Yesno - Thomas Eding
Yesno was the only entry written in Haskell. Language choice itself isn’t interesting, but if you’ve ever touched Haskell, you wouldn’t expect to see code like this:
main <- function int $ \() -> do {
time_t_ seed <- time(0);
srand(static_cast<unsigned_int>(seed));
int_ n <- rand();
int_ randmax <- readIORef(_RAND_MAX);
int_ randmax2 <- runInstruction$ randmax / 2;
if_(n <= randmax2) {
printf("%d\n", 0);
}
else_{
printf("%d\n", 1);
};
return 0;
}
What Thomas did was add a file called Cppify.hs
which declared functions and preprocessor directives which allowed him to approximate C-style syntax from inside of Haskell.
Thomas wins the Worst Abuse of a Functional Language award, and his prize is whatever is in his pockets right now, plus bragging rights.
DME - stahlratte
This solution has a Decider server, a Decider client, and a Decider Hub for tying all of these together over XMPP. That’s pretty nasty for starters, but it gets better.

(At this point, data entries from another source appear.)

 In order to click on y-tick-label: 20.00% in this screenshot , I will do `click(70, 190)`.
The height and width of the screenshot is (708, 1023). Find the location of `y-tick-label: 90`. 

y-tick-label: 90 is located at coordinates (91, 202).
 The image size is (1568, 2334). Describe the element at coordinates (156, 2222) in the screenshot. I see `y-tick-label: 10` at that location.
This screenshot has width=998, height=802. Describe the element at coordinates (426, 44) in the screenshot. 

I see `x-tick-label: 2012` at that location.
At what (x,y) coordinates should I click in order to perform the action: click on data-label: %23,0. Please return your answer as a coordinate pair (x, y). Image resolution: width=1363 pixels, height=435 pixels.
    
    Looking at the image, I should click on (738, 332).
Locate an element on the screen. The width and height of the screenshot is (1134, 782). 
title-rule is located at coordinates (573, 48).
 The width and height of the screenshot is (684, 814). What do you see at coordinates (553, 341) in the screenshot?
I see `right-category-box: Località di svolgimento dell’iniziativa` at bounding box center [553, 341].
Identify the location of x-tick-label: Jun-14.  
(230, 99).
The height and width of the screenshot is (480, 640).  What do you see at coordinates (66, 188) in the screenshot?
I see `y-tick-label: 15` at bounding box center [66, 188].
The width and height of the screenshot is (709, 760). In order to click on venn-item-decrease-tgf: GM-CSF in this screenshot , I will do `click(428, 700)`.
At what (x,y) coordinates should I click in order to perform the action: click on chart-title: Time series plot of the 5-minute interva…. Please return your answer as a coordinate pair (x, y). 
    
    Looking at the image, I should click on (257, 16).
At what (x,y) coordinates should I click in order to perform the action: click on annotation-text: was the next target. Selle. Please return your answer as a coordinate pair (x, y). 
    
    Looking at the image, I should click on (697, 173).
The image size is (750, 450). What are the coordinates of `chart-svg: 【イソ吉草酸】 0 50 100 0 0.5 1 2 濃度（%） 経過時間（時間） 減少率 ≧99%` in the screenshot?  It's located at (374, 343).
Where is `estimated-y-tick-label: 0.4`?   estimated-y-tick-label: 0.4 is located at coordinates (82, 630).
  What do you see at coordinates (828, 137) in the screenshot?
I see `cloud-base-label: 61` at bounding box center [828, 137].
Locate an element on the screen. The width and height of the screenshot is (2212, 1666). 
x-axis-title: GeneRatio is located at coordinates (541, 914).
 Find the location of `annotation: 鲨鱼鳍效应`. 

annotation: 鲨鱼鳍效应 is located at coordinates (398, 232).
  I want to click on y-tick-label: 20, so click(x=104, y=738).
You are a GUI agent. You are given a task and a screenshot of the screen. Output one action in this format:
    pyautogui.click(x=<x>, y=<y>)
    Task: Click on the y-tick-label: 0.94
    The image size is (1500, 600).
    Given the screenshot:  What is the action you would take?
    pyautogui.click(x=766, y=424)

“For safety reasons,” stahlratte explained in his entry, “there is an unhackable Serialization protocol implementation.”
What does that serialization method look like?
public function serialize():String {
return "INSERT INTO Object (msg,delay) VALUES ('" + this.msg + "'," + this.delay + ")";
}
And how do you deserialize a message?
public function parse(msg:String):Msg {
var cnx = sys.db.Sqlite.open(":memory:");
cnx.request("
CREATE TABLE IF NOT EXISTS Object (
id INTEGER PRIMARY KEY AUTOINCREMENT,
msg TEXT,
delay INTEGER
)
");
cnx.request(msg);
var rset = cnx.request("SELECT * FROM Object");
neko.Lib.print("Found "+rset.length+" Objects");
for( row in rset ) {
neko.Lib.print("Object " + row.msg + " hs delay of " + row.delay);
var m:Msg = new Msg();
m.id = row.id;
m.msg = row.msg;
m.delay = Std.parseInt(row.delay);
cnx.close();
return m;
}
Everything about this method is wonderful…ly bad.
stahlratte wins the Order of the Pink Bear. His prize is free download of any open-source Jabber client he likes.